## Instructions to follow
Every word of the listing should be reproduced without alteration.

## Data supplied
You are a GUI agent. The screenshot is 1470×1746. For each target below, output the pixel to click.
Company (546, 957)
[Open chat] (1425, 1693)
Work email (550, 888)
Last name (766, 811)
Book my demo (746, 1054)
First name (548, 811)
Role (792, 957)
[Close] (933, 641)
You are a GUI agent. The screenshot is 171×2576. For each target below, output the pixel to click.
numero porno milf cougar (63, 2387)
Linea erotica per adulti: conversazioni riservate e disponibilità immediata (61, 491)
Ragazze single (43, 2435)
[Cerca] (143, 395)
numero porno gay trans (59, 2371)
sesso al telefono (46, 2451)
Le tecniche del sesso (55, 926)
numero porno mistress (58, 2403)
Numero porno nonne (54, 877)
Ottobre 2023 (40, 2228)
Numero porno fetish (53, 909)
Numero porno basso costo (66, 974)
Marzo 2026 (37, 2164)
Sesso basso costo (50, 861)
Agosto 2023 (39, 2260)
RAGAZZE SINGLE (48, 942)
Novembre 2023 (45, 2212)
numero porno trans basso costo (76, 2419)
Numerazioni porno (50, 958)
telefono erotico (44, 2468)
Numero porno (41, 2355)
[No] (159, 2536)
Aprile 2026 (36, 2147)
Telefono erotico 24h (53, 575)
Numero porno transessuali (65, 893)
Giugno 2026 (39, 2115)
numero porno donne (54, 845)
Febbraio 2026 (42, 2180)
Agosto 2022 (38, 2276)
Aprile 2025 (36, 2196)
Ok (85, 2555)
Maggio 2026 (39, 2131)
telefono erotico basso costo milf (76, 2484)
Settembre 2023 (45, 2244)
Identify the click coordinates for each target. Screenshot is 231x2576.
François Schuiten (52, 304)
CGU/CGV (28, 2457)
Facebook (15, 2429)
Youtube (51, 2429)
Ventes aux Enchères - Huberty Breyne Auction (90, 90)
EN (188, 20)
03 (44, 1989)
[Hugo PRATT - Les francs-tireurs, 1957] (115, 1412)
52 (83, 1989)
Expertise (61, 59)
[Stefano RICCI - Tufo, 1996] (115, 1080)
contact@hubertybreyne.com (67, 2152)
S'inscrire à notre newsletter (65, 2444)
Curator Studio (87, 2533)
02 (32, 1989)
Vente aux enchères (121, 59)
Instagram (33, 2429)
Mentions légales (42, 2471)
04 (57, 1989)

## Task response
You are a GUI agent. The screenshot is 1470×1746. For each target below, output the pixel to click.
Company (546, 957)
[Open chat] (1425, 1693)
Work email (550, 888)
Last name (766, 811)
Book my demo (746, 1054)
First name (548, 811)
Role (792, 957)
[Close] (933, 641)
You are a GUI agent. The screenshot is 171×2576. For each target below, output the pixel to click.
numero porno milf cougar (63, 2387)
Linea erotica per adulti: conversazioni riservate e disponibilità immediata (61, 491)
Ragazze single (43, 2435)
[Cerca] (143, 395)
numero porno gay trans (59, 2371)
sesso al telefono (46, 2451)
Le tecniche del sesso (55, 926)
numero porno mistress (58, 2403)
Numero porno nonne (54, 877)
Ottobre 2023 (40, 2228)
Numero porno fetish (53, 909)
Numero porno basso costo (66, 974)
Marzo 2026 (37, 2164)
Sesso basso costo (50, 861)
Agosto 2023 (39, 2260)
RAGAZZE SINGLE (48, 942)
Novembre 2023 (45, 2212)
numero porno trans basso costo (76, 2419)
Numerazioni porno (50, 958)
telefono erotico (44, 2468)
Numero porno (41, 2355)
[No] (159, 2536)
Aprile 2026 (36, 2147)
Telefono erotico 24h (53, 575)
Numero porno transessuali (65, 893)
Giugno 2026 (39, 2115)
numero porno donne (54, 845)
Febbraio 2026 (42, 2180)
Agosto 2022 (38, 2276)
Aprile 2025 (36, 2196)
Ok (85, 2555)
Maggio 2026 (39, 2131)
telefono erotico basso costo milf (76, 2484)
Settembre 2023 (45, 2244)
Identify the click coordinates for each target. Screenshot is 231x2576.
François Schuiten (52, 304)
CGU/CGV (28, 2457)
Facebook (15, 2429)
Youtube (51, 2429)
Ventes aux Enchères - Huberty Breyne Auction (90, 90)
EN (188, 20)
03 (44, 1989)
[Hugo PRATT - Les francs-tireurs, 1957] (115, 1412)
52 (83, 1989)
Expertise (61, 59)
[Stefano RICCI - Tufo, 1996] (115, 1080)
contact@hubertybreyne.com (67, 2152)
S'inscrire à notre newsletter (65, 2444)
Curator Studio (87, 2533)
02 (32, 1989)
Vente aux enchères (121, 59)
Instagram (33, 2429)
Mentions légales (42, 2471)
04 (57, 1989)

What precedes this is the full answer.